Le bien commun ne se confond pas avec un « optimum financier » mais relève d’une efficacité indissociablement économique, sociale et écologique globale. La question des normes comptables devrait être instruite et débattue par des citoyens éduqués au goût de la vérité et aux modes de délibération pour faire émerger une intelligence collective irréductible au capital.
Il s’agit de concevoir un autre code que celui du capital qui « remettrait le droit des entreprises, des marchés et de la finance au service de l’intérêt commun »[4].
Bibliographie
Bachet Daniel, Reconstruire l’entreprise pour émanciper le travail, UPPR, 2019.
Boccara Paul, Intervenir dans les gestions avec de nouveaux critères, Messidor, éditions sociales, 1985.
Boccara Frédéric, Les PME/TPE et le financement de leur développement pour l’emploi et l’efficacité, Les éditions des Journaux Officiels, mai 2017.
Durand Denis, « De la crise de l’entreprise aux nouveaux critères de gestion : tour d’horizon des propositions en présence », Économie et Politique, mars-avril 2018, n° 764-765.

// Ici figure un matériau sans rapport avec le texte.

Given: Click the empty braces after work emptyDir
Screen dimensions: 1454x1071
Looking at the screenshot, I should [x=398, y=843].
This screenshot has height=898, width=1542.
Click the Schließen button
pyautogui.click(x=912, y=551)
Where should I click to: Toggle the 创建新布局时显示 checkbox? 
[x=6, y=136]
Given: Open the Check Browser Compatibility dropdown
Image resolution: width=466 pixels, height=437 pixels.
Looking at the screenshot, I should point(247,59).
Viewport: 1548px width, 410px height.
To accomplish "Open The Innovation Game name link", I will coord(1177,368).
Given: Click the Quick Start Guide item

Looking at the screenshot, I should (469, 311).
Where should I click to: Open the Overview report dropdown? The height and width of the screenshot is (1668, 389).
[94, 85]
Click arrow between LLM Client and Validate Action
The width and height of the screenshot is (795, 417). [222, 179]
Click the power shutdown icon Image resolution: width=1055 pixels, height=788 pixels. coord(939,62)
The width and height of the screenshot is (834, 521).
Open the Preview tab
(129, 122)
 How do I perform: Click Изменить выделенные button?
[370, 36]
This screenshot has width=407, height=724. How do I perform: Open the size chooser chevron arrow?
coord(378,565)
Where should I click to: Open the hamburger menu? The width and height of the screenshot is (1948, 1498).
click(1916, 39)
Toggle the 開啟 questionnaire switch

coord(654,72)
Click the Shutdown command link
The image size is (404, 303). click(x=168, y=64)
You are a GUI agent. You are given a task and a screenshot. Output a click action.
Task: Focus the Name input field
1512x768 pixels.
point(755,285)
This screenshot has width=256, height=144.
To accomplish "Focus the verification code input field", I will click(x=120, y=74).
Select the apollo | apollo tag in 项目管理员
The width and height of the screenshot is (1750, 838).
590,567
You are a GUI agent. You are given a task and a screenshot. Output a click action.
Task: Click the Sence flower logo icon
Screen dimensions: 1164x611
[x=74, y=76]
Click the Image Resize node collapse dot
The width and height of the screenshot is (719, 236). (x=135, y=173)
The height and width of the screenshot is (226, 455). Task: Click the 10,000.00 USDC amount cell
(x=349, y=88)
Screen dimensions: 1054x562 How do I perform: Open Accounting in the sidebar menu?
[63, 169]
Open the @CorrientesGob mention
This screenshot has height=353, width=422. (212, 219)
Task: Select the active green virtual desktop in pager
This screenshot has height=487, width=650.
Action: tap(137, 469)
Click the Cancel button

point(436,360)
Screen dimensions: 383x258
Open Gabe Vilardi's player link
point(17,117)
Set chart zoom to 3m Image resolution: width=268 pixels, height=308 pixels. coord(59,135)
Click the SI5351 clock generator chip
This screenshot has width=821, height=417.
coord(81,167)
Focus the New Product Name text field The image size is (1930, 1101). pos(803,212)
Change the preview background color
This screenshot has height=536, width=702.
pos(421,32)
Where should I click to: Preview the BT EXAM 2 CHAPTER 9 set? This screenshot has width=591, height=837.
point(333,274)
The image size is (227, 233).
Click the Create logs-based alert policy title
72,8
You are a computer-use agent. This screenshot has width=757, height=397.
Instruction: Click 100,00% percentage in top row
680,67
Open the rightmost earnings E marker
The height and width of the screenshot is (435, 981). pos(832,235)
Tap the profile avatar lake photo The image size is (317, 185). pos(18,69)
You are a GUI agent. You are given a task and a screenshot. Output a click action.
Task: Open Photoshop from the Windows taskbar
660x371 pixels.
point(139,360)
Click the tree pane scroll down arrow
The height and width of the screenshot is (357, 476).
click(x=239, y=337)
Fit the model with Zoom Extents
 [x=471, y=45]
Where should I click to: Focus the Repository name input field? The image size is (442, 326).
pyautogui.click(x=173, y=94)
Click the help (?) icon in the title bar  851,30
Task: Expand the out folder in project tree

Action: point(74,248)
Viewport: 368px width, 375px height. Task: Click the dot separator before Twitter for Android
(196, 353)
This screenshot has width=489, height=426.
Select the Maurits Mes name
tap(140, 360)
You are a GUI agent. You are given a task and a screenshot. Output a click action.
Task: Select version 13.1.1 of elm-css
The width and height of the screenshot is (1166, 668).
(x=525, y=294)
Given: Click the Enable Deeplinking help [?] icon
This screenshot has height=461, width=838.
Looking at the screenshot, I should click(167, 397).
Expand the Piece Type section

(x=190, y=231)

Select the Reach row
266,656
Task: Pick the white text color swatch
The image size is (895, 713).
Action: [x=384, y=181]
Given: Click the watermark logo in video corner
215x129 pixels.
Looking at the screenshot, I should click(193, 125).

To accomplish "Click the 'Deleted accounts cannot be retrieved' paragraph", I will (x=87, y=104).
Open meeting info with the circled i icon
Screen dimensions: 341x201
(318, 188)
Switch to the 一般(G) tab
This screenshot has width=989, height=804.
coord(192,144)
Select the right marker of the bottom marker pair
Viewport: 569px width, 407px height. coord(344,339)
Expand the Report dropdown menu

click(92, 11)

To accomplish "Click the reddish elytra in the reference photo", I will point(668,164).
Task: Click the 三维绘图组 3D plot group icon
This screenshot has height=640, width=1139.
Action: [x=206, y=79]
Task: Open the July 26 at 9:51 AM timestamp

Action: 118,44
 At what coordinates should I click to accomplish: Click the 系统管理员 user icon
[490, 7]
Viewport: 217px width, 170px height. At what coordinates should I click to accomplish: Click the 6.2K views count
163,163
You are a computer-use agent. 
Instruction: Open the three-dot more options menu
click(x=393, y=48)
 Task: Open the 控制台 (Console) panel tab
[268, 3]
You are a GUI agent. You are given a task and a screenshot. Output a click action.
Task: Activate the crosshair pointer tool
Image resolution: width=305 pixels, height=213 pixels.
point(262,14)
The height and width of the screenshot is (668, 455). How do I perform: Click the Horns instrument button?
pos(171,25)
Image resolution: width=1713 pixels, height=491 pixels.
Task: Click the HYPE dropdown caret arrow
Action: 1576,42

Durand Denis, Sept leviers pour prendre le pouvoir sur l’argent, Éditions du Croquant, 2017.
Mansouri-Guilani Nasser, 10 propositions pour sortir de la crise, éditions de l’Atelier, 2009.
Pistor Katharina, Le code du capital, comment la loi fabrique la richesse capitaliste et les inégalités, Seuil, 2023.
Toulouse Jean-Michel, La démocratie ne peut pas être « représentative » ! La démocratie directe délibérative : bilan et perspectives, L’Harmattan, 2022.
Toulouse Jean-Michel, Quelle démocratie délibérative ? La démocratie directe délibérative : bilan et perspectives, L’Harmattan, 2022.
[1] Sept leviers pour prendre le pouvoir sur l’argent, Editions du Croquant, 2017.
[2] Ou du conseil de surveillance comme en Allemagne.
[3] Pour des propositions de démocratisation de l’élaboration de la décision politique, tant au niveau des entreprises qu’au niveau sociétal, voir les derniers ouvrages de Jean-Michel Toulouse cités dans la bibliographie.
[4] Katharina Pistor, Le code du capital, comment la loi fabrique la richesse capitaliste et les inégalités, Seuil, 2023.